What all this suggests to me is that:
  • Most creatures are peaceful whenever they can be (in natural environments of abundance and sustainable population density), but violent when they must be (in environments of scarcity and overcrowding). Hall's studies of mouse behaviour certainly bear this out.
  • We are a product of both genetics and culture. As Beamish's studies of whales have indicated, and the recent work on the pirahã people has substantiated, natural environments of abundance and sustainable population density favour 'now time' cultures of leisure and joy, in which instinctive and sensory forms of knowledge and learning (and hence of cultural evolution) prevail, whereas environments of scarcity and overcrowding favour civilized, frenzied 'clock time' cultures of intensity, stress and hierarchy, where emotional and intellectual forms of knowledge prevail. If one or the other type of environment prevails over long periods of time, the culture of the species in it will evolve accordingly. And culture evolves much faster than genetics.
So the answer to the question "Are We Violent By Nature" is yes and no: Genetically (so far) we are peaceful creatures (our bodies handle stress quite badly, especially when it is protracted), while culturally (for the last 30,000 years of scarcity and overcrowding, anyway) we have evolved, as we had to in order to survive, to be violent creatures.
 
I have hypothesized that our modern obsession with violence and crime is an instinctive attempt to make our bodies (including our minds) more resilient to stress by inuring (=habituating to something undesirable by prolonged subjection)  ourselves to it, so it doesn't hurt (as much) any more -- a kind of 'self-hazing' behaviour.
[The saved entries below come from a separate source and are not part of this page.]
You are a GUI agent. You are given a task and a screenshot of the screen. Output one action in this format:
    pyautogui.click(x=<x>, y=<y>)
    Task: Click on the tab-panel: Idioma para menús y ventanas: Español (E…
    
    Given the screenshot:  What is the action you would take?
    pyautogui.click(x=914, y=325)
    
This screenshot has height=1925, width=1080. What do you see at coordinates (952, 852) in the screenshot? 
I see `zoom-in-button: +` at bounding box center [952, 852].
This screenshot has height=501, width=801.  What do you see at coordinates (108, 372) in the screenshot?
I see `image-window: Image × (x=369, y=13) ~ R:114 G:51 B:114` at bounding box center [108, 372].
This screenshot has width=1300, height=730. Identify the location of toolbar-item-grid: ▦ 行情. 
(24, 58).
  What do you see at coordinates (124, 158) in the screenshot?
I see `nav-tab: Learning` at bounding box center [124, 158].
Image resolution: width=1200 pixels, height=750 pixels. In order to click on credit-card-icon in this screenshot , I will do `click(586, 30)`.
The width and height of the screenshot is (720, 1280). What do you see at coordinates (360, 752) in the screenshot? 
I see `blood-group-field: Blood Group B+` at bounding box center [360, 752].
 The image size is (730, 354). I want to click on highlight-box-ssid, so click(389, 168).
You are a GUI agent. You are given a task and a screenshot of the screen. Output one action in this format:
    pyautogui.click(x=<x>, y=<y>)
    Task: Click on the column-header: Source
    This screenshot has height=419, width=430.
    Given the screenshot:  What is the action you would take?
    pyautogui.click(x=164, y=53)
Not very successfully, however -- our culture can never compensate for the weaknesses of our genes, which is perhaps why technophiles are so fond of trying to escape our bodies and their genetic codes entirely, into an artificial shell (which would nevertheless be subject to much different vulnerabilities, like rust).
 
We discharge stress and its complications (personal illness) by removing the cause of the stress, either peacefully or violently. Since stress was, until 30,000 years ago, rare and brief, our bodies have evolved to discharge it violently: fight or flight. Meditation, rationalization, chemical self-tranquilizing, 'turning the other cheek' and other modern vehicles of passively resolving more chronic stress are not intuitive. We are not, by nature, pacifists, because until 30,000 years ago we had no need to be, and so have not evolved genetically to be. It is not who we are. That doesn't mean we are violent by nature. It just means we are when we have to be. And alas, in our modern, horrifically overcrowded world of scarcity, most of the time, we have to be.
 
I think about this a lot now, when I lose my temper, when I feel depressed (which is, I think, a form of internalization of that natural propensity for violence by those who would like to be pacifists, if only it were in their nature). This is who I am. I can no sooner deny or sublimate my anger than flap my wings and fly. The fact that, in our terrible world, this violence no longer serves any useful purpose, is of no consequence. The fact that it makes us physically and mentally ill is tragic, but unavoidable. 
 
I take, reluctantly, some comfort in knowing that our civilization is in its last century, that the experiment with letting the apes run the laboratory for awhile will soon come to an abrupt (and unfortunately violent) conclusion. Because the alternative is even more horrifying: That we will find some way to escape our bodies in some sustainable manner (I can't and don't want to imagine how) so that the physical stress of our civilized world no longer cripples us; and find some way to escape our emotions so that an artificial, desolated world no longer causes us distress. If we could do that, we would no longer be human, we would be machines, unfeeling, immortal (at least until the shells into which we'd evolved broke down).
 
I can't conceive of such a disconnected life. I'm not sure it even meets the definition of life. I am sure I wouldn't want to experience it, even for a moment. I'll take this damaged and irrationally violent life, as a flawed part of the staggeringly wondrous all-life-on-Earth. I'll do what I must.

Category: Being Human

Update: Since a few people have been asking about Puc-Puc: She's back today after a month's absence (I thought she'd given up on me and left to find a mate), still running alongside me in my backyard track, and jumping up on my shoulder when I turn my back. I'm wondering: Does she think I'm running around trying to get up speed to fly, and therefore trying to show me, big clumsy slow learner with scrawny wings that I am, how to do it?